Are Male Or Female Boston Terriers Easier To Train?
If having a well-trained dog is important to you, then you’ll want to do everything you can upfront to set you and your Boston Terrier up for success.
Starting training early and giving them the right diet is great, but the individual Boston Terrier that you pick from the litter will also have characteristics that will make training easier or harder.
Specifically, your Boston Terriers’ sex will play a huge role in determining their trainability. So the question becomes: are male or female Boston Terriers easier to train?
Are Male Or Female Boston Terriers Easier To Train?
It is believed that female Boston Terriers are slightly easier to train than males, but this is based on personal experiences from individual pet owners. Whether or not this is truly the case for all Boston Terriers is less clear.
Most references of one gender being easier to train than the other is from personal Boston Terrier owners and lack the actual comparison to the opposite gender.
Both the male and the female Boston Terrier have advantages and disadvantages in training.
In any dog breed, each gender and, of course, each individual dog will have their strengths and weaknesses in a variety of areas.
These strengths and weaknesses are not linked to being male or female and are more about who they are as a dog, their environment, how they are treated, and breeding.
It is possible that many females are easier to train for a specific task while males might have strengths and be easier to train in another area.
Research, comparison, and studies are not available to say for certain if a male or female is easier to train in one dog breed or another.
Females of any dog breed will have strengths that make it easier to be trained, but if given the right circumstances, such as hormonal changes may cause them to be harder to train.
The same can be said for male dogs of any breed.
Instincts, growth, and changes to their environment may make training harder. When the training begins, what they learn and who the trainer is can also determine how successful and easy training is for a Boston Terrier.
Every dog breed, including the Boston Terrier, will have strengths that will make training them easier.
Each dog in this breed will have strengths that will help make training easier.
Some dogs will have trouble or issues, whether within themselves or from their environment, making training harder.

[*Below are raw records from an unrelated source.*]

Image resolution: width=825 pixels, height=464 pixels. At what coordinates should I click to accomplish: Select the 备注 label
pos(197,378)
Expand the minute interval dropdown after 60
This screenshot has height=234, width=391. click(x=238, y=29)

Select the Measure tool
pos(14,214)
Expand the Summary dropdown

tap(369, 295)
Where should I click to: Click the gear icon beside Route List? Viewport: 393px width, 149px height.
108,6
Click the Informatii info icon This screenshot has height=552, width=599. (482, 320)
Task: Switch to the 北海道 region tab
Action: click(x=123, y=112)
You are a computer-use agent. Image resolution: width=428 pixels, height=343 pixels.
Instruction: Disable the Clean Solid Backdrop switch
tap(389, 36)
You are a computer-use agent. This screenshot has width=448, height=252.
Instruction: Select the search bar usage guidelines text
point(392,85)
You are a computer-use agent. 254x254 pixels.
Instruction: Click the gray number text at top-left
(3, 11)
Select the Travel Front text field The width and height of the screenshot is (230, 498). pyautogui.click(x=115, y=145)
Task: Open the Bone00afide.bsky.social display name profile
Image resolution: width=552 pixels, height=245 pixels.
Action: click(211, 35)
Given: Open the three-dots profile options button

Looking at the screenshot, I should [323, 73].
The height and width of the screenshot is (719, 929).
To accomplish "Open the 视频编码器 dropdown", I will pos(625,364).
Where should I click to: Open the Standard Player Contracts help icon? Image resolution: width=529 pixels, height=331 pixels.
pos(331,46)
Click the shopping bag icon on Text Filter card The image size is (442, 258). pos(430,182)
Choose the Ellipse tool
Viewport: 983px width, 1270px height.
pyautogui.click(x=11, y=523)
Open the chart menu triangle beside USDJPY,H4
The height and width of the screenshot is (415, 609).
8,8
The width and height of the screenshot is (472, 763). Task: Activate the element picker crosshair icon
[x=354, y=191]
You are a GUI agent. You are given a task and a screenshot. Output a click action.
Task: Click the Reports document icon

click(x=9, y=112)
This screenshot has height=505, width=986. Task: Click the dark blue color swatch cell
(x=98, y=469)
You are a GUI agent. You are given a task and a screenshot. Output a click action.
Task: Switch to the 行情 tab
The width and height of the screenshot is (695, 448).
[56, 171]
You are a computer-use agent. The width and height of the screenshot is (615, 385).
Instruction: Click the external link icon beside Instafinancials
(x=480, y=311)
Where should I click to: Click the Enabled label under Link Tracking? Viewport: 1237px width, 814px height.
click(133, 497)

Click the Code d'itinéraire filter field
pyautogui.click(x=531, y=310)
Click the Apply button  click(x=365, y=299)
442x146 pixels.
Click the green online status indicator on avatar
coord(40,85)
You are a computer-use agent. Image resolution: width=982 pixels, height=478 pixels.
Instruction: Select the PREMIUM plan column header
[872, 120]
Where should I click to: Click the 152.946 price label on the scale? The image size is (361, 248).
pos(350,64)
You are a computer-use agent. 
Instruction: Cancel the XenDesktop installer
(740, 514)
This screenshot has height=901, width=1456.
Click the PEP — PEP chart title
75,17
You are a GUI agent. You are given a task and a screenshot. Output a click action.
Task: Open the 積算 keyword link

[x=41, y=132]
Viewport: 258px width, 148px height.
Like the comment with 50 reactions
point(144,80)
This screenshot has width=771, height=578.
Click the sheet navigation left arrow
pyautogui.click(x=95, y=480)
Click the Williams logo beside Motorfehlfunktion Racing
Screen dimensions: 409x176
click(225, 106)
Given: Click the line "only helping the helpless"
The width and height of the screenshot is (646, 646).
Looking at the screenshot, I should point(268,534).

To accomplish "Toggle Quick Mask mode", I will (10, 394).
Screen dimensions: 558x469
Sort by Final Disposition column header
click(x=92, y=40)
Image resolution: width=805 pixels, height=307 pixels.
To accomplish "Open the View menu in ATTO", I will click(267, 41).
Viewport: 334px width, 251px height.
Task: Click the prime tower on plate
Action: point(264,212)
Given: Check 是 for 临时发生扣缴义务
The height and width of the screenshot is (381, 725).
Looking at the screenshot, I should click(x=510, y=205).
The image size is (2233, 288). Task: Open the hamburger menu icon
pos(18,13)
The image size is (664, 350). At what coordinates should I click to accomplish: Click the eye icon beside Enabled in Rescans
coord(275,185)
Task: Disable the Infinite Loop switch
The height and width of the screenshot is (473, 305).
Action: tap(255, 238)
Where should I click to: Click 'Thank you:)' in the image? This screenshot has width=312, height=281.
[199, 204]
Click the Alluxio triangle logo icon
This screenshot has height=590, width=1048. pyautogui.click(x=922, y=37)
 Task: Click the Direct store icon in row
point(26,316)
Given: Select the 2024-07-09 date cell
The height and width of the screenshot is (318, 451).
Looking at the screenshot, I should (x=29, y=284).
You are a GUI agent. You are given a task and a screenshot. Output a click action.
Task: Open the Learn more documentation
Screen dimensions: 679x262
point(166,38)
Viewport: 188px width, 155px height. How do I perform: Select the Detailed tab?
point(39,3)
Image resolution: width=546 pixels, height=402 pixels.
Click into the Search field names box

It is believed that some dogs are easier to train when they are trained by a specific gender, such as a female Boston Terrier responding better to a male trainer but again, determining this truth as fact is not simple.
Whether a Boston Terrier is male or female, it is always best to focus on their strengths when training them and peacefully work around their weaknesses.
For a female Boston Terrier, this can mean no training when in heat.
It can mean training a male away from other dogs in the household, so you have their undivided attention.
Every dog can be easy to train if the trainer is skilled, knowledgeable, and takes time to get to know the puppy or dog.
Like children with challenges, finding the right teacher or trainer can make all the difference and the process easier.
Some dogs respond better to trainers with different personalities and different approaches to the same scenario or learning.
If you want to do the training yourself at home and not hire a professional, the best place to start is with yourself.
Regardless of gender, it would help if you had a solid bond with your Boston Terrier puppy or work towards that before training begins.
Having a solid bond with trust, patience, understanding, and respect creates the foundation, so the dog is more likely to listen and learn what is being taught.
Some Boston Terriers will have a strong desire to please their owner, while others will not.
Some will be good around children because they are mellow, and others will have greater focus, which makes the task easier.
Whatever the case, having a strong foundation with your Boston Terrier, regardless of male or female, and knowing them beyond their gender will help make everything easier.
They are not all cookies from the same cookie jar, they can’t be stuffed into one box just like we humans, and they shouldn’t be treated as such.
The diversity between the two genders in a dog enhances many things, but it is never ONLY being male or female that determines those things.
If neither male nor female Boston Terrier is easier to train, how do I know which gender is right for me?
The best way to know which gender of Boston Terrier is right for you is to look at the whole picture of the puppy or dog.
This includes looking at your life, home environment, and family members, including other fur babies.
Looking at the many factors that shape your life and how a Boston Terrier will blend into that world can help you decide which gender is better.
Realistically neither gender is better than the other; both are perfect just as they are, but if you have a house filled with other dogs and they are all male, getting a female may or may not be right for your situation.
Since Boston Terriers are happy, friendly, and energetic dogs training them will not be an issue if you are confident in training.
You will want to select a dog not based on gender necessarily but on what will blend best with your situation and family.
Many factors help a person determine which dog is right for them.
Usually, it is not based solely on gender.
Even if you have your heart set on one specific gender, more than one Boston Terrier puppy of that gender may make the process more difficult.
Closing Points
Whether you have a male or female Boston Terrier, each will be easy to train in their own way.
What training they are to receive, who they are, and where they are in their growth will determine how easy or hard it is.
Even if training is not easy, Boston Terriers have many strengths that outweigh their weaknesses unrelated to gender.
Confidence in who you are as a trainer and using a good training method will often make training easier.
If that turns out not to be the case, sometimes it’s just a matter of knowing your individual dog and being patient but persistent.